When Republican presidents do get elected, they all seem to prefer, once in
office, to let others lead on this issue. Winning an election doesn’t change
the culture.
Religion:
Protestants are as divided as ever, and the theologically faithful are seduced
by the Republican Party. Catholics remain saddled with some of the most
hideous, saccharine religious music in human history, obviously written by composers who grew up on Disney tunes and almost nothing else.
Constitutional
interpretation: there is still precious little
interest among the major parties, in a consistent understanding of the original
meaning of the Constitution. In the Democratic Party, there is no interest at
all.

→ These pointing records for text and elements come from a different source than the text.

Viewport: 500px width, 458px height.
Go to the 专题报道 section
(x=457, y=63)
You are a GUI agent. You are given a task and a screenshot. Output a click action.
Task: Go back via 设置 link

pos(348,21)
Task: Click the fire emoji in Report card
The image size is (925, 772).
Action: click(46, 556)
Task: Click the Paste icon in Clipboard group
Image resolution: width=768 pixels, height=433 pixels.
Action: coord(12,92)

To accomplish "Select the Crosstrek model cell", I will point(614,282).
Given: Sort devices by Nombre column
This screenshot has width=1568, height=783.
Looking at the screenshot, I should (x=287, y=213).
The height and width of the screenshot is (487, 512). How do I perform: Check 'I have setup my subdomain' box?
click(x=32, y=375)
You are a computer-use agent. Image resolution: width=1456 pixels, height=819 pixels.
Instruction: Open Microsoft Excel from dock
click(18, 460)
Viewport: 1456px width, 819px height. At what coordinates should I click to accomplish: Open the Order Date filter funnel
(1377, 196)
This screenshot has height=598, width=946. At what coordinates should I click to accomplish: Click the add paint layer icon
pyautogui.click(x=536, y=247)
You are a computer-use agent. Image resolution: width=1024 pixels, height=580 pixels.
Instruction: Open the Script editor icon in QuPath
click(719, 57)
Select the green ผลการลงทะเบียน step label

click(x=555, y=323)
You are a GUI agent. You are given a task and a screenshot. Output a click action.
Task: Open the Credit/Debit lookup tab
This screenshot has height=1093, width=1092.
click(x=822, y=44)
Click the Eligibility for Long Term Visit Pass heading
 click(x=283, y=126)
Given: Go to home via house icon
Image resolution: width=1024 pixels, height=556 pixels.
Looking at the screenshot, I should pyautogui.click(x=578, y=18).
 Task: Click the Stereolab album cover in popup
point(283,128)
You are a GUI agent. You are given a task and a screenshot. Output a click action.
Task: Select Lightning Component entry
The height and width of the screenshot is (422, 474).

Millions of Republicans seem to think they are interested, but most care
about such a tiny handful of issues that it is impossible to give them credit,
even in apparently major movements like the Tea Party, for actually caring
about the fundamental principle. It’s almost all opportunism: where an original
reading coincides with their political desires, they are big originalists;
where it does not, zero interest. Ron Paul was the only bright light here.
Foreign
policy: the whole establishment is convinced that our policy of
endlessly thumping foreigners, without declaring war, without realistically
defining success, is the key to success. ("You just have to keep plugging away.") There are minor disagreements as to
which foreigners to thump, and how hard. The idea that we might be on the wrong
side in some cases, or destabilizing countries that need stability desperately,
or imposing our will and desires on countries with starkly different cultures
from ours, is rarely even entertained. The idea that we have actually created
the enmity cannot be considered, as raising the idea without horror and disdain
is considered proof of a complete lack of patriotism. (This is logically
untenable, but there you are.) (One of the paradoxes of modern conservatism is
that deeds and habits that for most people are obviously, wildly unacceptable
at the personal level—unprovoked violence, pre-emptive removal of people who
dislike you, bullying, unappointed policing of the neighborhood, “leadership”
as dominance—are celebrated at the national level. People who believe in loving
their neighbors believe the number of civilians killed by our forces, or in the
anarchy unleashed by our meddling, is just not our fault—and they won’t listen
to anything that tells them otherwise.)
Joy:
God is in charge. What we have to do is clear: practice love and virtue. (If
God were not in charge, I would see no room for joy.)
Optimism:
On all these fronts, there are significant counter-currents. Knowledge of and
interest in a different approach grows. An economic default or hyperinflation
(not what I want, of course) might actually discredit Keynesianism, and even
lead to a return to some clear thinking about economics, where value is seen in
things that satisfy needs, not in numbers juggled by government. (It would be
incredibly painful, though.) There is growing interest in the Constitution and civil
liberties: Ron Paul is greatly to be thanked for much of that. The war doubters
are not terribly energized, but our numbers might be growing. The armchair
warriors seem a bit less enthusiastic. The Catholic Church has a wonderful new
translation of its new Mass, much less bland and washed out, and some exciting
new leaders. And, fundamentally, we usually muddle through, and things are
rarely quite as bad as they seem—although when the Mongols invaded, or when the
Communists or the Nazis came to power, they demonstrated that many times things
are every bit as bad as they seem—or far worse.